◆ **Aim of the exercise**: Retype, without changes, every line from the line that contains "Viewport: 1284px width, 1238px" through the final line of the records. Exclude pictures.

◆ **Records supplied**:

--- START ---

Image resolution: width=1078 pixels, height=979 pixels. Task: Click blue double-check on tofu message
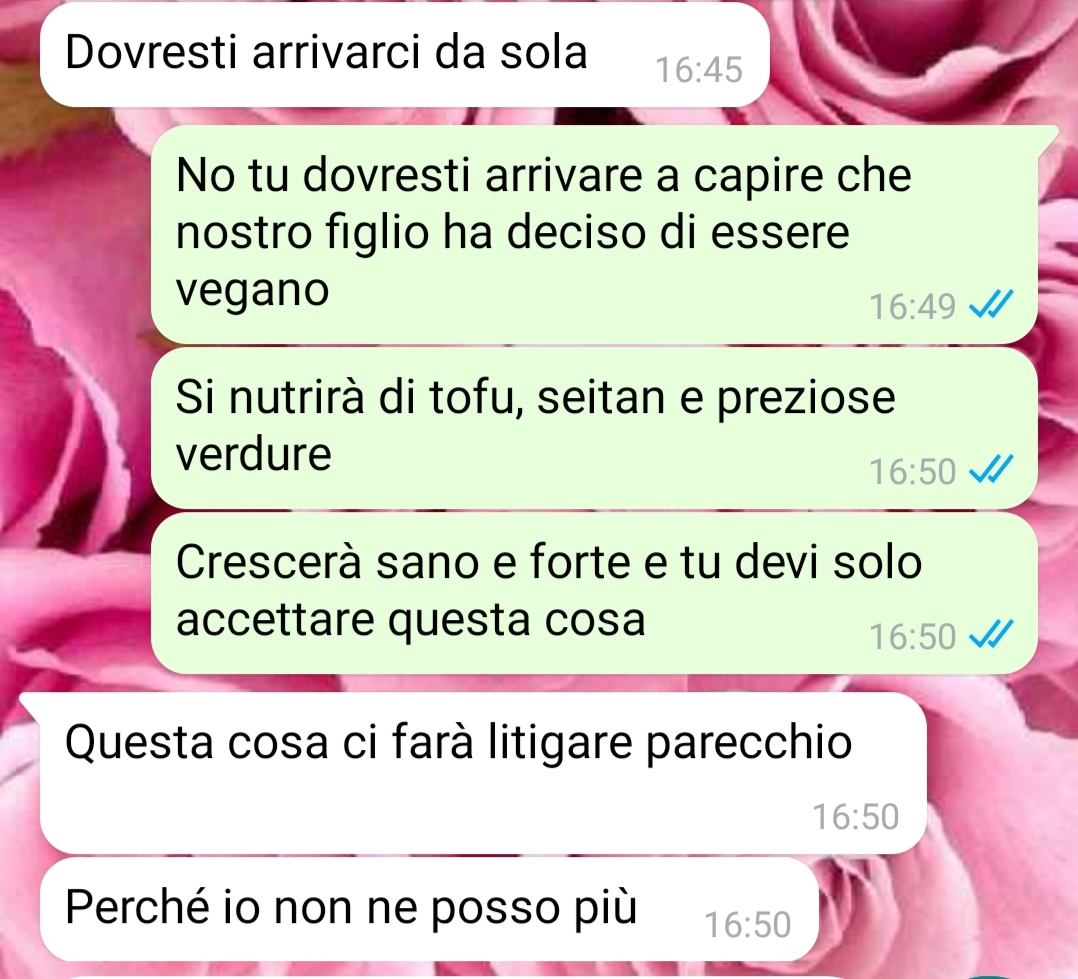pyautogui.click(x=991, y=470)
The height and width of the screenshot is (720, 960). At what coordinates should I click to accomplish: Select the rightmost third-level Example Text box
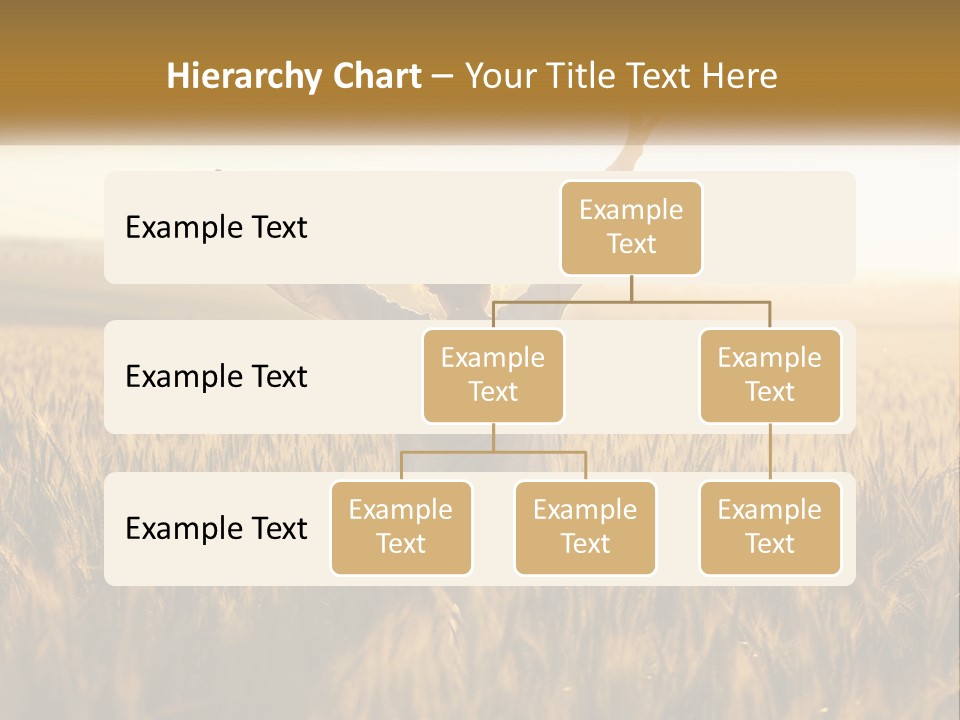(770, 527)
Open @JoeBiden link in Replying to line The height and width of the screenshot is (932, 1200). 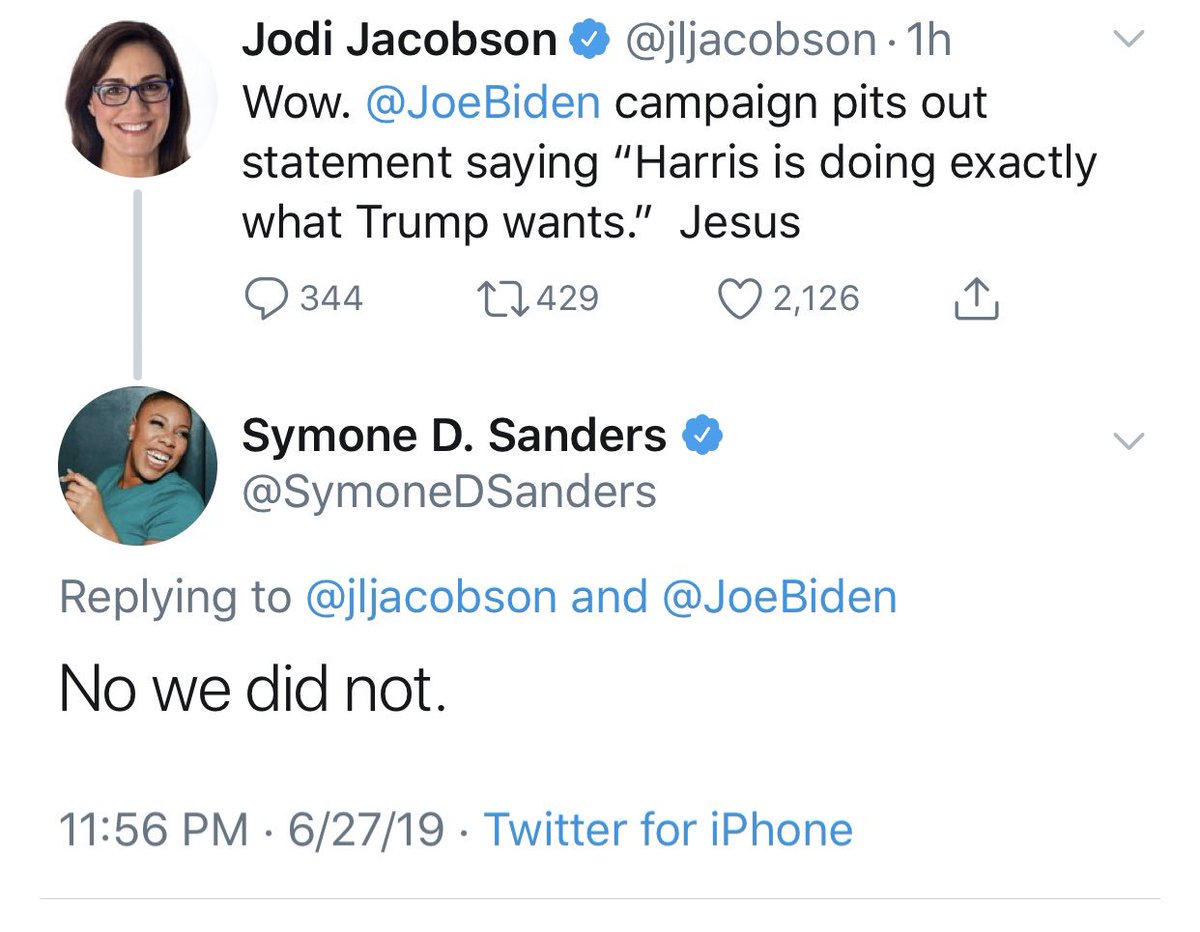tap(779, 597)
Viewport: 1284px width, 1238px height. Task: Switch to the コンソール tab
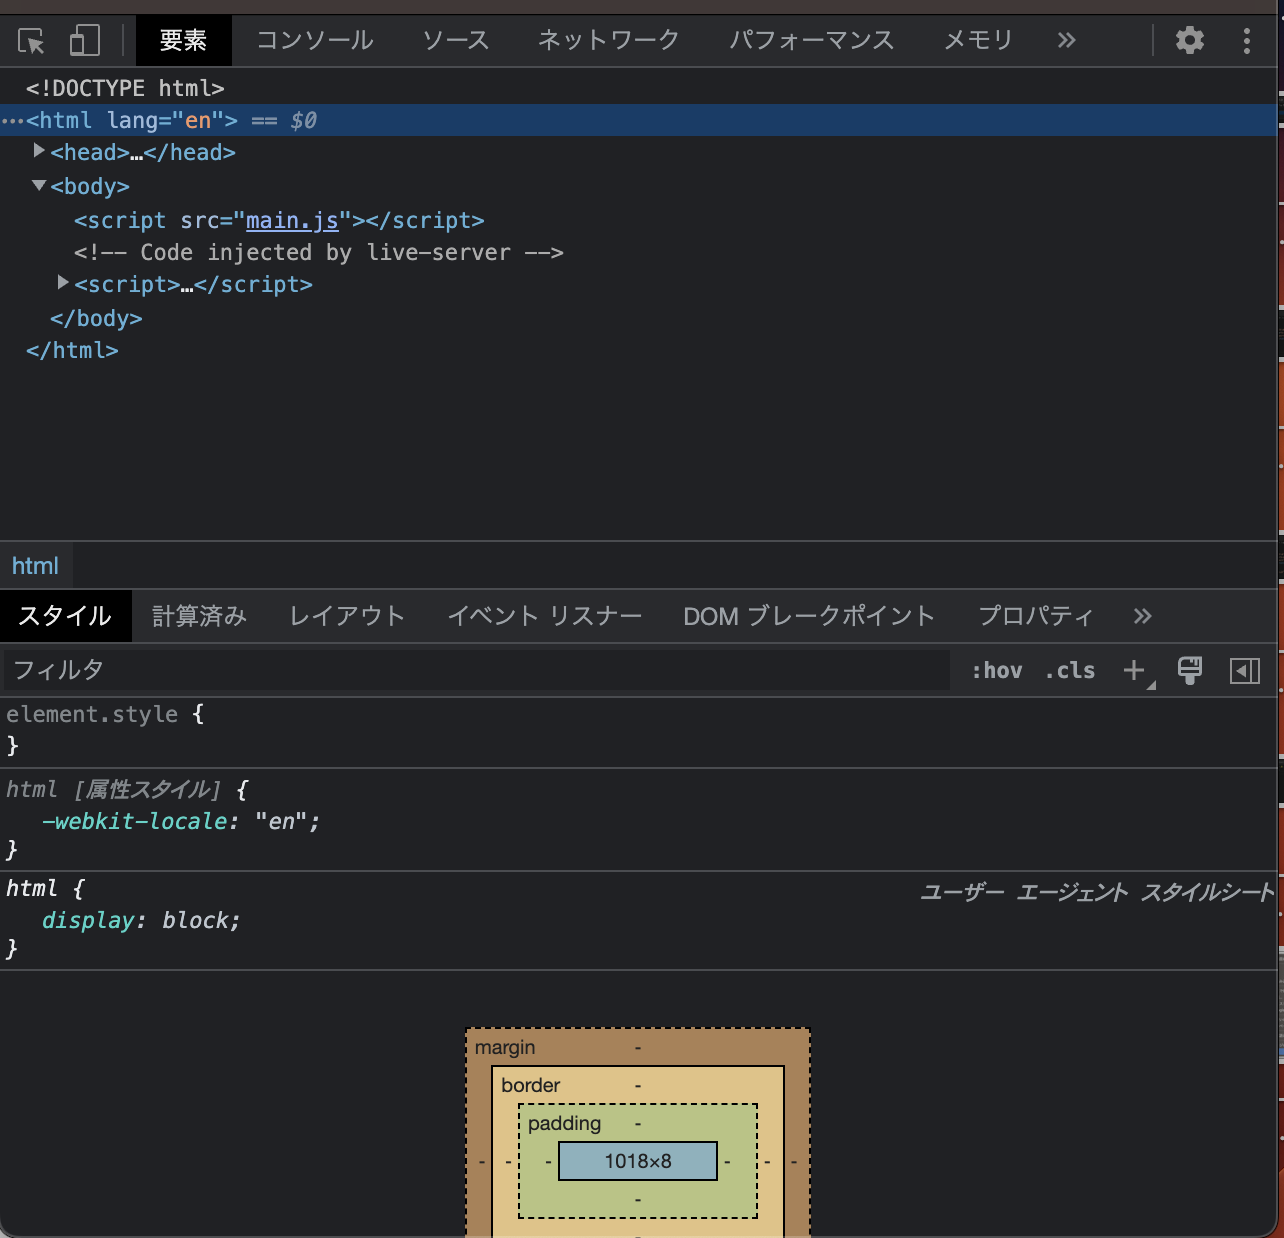point(314,40)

--- END ---

◆ **Result**:
Viewport: 1284px width, 1238px height. Task: Switch to the コンソール tab
point(314,40)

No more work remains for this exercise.